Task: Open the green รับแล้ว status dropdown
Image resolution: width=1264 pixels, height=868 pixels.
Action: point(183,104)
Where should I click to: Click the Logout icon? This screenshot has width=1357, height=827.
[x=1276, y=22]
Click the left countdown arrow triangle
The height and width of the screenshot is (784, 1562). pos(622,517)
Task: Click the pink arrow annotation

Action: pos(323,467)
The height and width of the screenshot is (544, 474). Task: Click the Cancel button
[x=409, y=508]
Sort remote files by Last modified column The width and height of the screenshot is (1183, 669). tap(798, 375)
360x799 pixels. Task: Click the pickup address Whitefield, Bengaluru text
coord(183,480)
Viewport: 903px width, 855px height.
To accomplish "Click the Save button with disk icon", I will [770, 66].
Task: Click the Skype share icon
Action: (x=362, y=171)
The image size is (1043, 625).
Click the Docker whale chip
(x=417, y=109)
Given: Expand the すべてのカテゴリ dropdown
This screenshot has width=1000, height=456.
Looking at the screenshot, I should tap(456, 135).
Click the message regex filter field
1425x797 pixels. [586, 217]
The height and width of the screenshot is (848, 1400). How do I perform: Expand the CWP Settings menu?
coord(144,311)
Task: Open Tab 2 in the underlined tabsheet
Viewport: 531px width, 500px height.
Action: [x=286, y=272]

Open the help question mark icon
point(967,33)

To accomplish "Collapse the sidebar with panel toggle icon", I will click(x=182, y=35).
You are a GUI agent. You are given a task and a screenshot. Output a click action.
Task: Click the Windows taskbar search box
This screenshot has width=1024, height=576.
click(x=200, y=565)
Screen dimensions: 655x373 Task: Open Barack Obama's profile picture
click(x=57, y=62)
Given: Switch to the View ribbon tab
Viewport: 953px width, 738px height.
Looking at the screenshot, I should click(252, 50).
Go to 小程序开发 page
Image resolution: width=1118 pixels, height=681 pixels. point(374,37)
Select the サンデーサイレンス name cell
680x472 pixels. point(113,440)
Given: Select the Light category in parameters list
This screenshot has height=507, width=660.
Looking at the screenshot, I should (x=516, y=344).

#####

#### PROBLEM TO WORK ON
From the entries above, show each line that includes the string "dropdown".

#### WORKED SOLUTION
Task: Open the green รับแล้ว status dropdown
Given: Expand the すべてのカテゴリ dropdown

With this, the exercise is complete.